ShadowCrypt research project shows encryption approach
A team of researchers from UC Berkeley and University of Maryland believe they have come up with a previously unexplored design point, ShadowCrypt, that enables encrypted input/output without trusting any part of the web applications. That means they are suggesting a tool that can bring simple encrypted messaging to webmail and social networking sites. That means you could send and receive encrypted text on Facebook and Twitter. MIT Technology Review refers to it as a prototype browser extension, where the site operator or anyone intercepting the posting sees only a garbled string of letters and numbers. The researchers, in their paper, "ShadowCrypt: Encrypted Web Applications for Everyone," prepared for presentation at the ACM Conference on Computer and Communications Security, discussed the chokepoint in their design.
"This chokepoint encrypts data before the application code (including the client-side code) can access it. The application can only view an encrypted version of the data. This requires isolating the input and output fields while still providing the application access to the encrypted data. Choosing this chokepoint means that no application code is in the TCB. This leads to a system secure against attackers at the client-side as well as the server-side. It also gives the user complete control over the data. In contrast, previous proposals required trusting application developers to handle data in a privacy-preserving manner."
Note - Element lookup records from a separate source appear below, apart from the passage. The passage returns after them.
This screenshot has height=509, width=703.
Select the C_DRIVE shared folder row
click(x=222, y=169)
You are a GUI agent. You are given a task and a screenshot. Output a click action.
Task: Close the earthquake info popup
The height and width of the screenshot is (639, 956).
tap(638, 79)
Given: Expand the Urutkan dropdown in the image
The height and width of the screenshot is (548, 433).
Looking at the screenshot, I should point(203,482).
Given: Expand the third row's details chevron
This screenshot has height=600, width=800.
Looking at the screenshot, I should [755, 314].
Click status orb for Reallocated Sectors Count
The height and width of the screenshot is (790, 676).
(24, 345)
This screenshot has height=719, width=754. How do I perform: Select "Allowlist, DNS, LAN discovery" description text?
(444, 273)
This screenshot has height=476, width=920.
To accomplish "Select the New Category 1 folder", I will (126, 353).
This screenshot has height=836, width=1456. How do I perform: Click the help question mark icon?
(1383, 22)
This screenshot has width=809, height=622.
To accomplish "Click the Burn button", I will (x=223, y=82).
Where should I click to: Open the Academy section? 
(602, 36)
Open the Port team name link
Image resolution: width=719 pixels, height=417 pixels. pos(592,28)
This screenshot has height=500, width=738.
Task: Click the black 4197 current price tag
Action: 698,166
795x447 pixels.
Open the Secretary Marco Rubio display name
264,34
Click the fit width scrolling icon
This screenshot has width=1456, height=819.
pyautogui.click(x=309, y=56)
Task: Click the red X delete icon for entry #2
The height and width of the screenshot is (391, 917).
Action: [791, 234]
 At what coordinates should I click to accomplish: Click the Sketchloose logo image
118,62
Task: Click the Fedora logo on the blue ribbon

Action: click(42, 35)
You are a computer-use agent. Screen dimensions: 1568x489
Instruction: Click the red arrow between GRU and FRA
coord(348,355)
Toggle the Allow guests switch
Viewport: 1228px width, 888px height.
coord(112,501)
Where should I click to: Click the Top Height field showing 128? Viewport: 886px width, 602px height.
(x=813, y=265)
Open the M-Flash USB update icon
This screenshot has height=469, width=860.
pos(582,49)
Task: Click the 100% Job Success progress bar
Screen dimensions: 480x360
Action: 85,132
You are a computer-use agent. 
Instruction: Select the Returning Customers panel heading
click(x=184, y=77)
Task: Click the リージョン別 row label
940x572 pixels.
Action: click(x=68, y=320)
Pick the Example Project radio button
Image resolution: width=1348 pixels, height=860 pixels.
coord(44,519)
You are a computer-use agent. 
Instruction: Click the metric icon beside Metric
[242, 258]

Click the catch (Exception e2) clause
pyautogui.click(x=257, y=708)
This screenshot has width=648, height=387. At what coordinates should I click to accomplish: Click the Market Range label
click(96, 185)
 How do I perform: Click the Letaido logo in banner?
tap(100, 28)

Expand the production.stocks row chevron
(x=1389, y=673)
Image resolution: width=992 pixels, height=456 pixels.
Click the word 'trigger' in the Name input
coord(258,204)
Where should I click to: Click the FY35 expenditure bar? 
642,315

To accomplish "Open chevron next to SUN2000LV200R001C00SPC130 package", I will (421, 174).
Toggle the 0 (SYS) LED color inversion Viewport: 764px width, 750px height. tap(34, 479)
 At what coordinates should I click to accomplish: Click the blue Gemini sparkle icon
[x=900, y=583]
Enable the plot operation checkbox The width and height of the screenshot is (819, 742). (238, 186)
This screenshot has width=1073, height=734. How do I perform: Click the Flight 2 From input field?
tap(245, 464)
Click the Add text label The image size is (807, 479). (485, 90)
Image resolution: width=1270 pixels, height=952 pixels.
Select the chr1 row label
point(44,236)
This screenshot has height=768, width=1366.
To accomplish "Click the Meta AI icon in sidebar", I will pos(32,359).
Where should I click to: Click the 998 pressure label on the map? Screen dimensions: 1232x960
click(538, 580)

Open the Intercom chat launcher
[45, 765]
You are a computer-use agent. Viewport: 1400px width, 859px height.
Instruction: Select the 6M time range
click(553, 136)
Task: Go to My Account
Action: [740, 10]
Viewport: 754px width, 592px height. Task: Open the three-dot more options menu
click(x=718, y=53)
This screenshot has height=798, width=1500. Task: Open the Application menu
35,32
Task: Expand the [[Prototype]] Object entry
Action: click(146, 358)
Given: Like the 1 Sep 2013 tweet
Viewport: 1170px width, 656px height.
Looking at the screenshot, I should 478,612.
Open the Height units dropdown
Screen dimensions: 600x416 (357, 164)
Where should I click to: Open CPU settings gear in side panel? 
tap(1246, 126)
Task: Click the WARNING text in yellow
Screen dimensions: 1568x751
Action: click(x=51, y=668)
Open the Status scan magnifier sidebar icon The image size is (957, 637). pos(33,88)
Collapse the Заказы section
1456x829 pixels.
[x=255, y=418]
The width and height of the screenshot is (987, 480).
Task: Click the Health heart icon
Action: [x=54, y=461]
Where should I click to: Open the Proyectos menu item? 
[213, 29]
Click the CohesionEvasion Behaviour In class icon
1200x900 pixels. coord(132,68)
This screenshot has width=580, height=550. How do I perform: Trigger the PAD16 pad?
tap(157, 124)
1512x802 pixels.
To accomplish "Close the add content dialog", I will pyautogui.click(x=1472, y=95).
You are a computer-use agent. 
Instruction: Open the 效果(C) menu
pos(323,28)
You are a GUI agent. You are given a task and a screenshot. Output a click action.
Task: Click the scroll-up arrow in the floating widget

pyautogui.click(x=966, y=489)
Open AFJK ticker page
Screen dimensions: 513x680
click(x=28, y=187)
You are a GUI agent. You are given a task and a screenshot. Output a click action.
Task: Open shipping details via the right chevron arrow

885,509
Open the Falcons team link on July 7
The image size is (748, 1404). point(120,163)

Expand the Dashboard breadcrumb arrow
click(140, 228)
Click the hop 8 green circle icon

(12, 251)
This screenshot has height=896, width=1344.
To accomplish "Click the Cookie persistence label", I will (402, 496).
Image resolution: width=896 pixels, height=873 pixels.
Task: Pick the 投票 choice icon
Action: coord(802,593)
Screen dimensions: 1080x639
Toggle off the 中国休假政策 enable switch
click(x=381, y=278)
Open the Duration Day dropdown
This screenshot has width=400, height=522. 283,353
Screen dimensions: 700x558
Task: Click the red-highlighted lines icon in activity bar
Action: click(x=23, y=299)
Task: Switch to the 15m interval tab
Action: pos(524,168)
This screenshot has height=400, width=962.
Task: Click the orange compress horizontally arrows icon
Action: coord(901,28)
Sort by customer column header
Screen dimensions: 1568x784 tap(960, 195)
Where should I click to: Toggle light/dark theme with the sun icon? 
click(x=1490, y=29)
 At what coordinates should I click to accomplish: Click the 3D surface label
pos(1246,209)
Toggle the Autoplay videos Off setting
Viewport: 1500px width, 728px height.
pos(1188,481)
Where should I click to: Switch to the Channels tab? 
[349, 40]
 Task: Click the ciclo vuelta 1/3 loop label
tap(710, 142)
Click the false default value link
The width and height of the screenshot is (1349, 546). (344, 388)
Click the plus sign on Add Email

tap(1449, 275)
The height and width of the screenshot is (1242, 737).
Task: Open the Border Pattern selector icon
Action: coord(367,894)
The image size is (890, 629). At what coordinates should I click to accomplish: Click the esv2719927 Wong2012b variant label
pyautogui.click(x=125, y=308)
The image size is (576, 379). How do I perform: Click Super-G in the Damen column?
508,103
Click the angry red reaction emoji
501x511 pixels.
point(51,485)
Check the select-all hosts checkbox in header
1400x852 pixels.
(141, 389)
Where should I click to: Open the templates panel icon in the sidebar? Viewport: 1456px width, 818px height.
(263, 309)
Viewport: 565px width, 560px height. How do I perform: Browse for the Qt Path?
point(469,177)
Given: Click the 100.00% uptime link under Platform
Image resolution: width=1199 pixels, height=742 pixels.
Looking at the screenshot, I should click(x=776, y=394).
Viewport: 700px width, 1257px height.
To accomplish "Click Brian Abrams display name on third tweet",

They implemented ShadowCrypt as a Google Chrome browser extension. The extension is available on the Chrome Store for anyone to try out; ShadowCrypt also has its own web site.
When you install the extension, said the team, you have a few keys set up by default. These are to see if everything is working correctly. "Encryption is great for small group collaboration," said the site. "You can share your encryption key to allow your collaborators to see what you've written." ShadowCrypt is developed and maintained by the WebBlaze team, called WebBlaze, from UC Berkeley and collaborators from University of Maryland. They are Warren He, Devdatta Akhawe, and Sumeet Jain, and Dawn Song from Berkeley, and Elaine Shi from the University of Maryland. The source code is on their GitHub repository.
To put ShadowCrypt to work, explained Tom Simonite in MIT Technology Review, "you install the extension and then create encryption keys for each website you wish to use it with. A small padlock icon at the corner of every text box is the only indication that ShadowCrypt is hiding the garbled encrypted version that will be submitted when you hit the 'send' or 'post' button."
Discussing future work in their paper, the team said "We are currently working on supporting additional schemes that can work transparently," such as Format Preserving Encryption and Attribute-based Encryption. In the longer run, they said their aim is to support encryption schemes that rely on modifications to existing web applications to work, such as Searchable Encryption or Fully Homomorphic Encryption.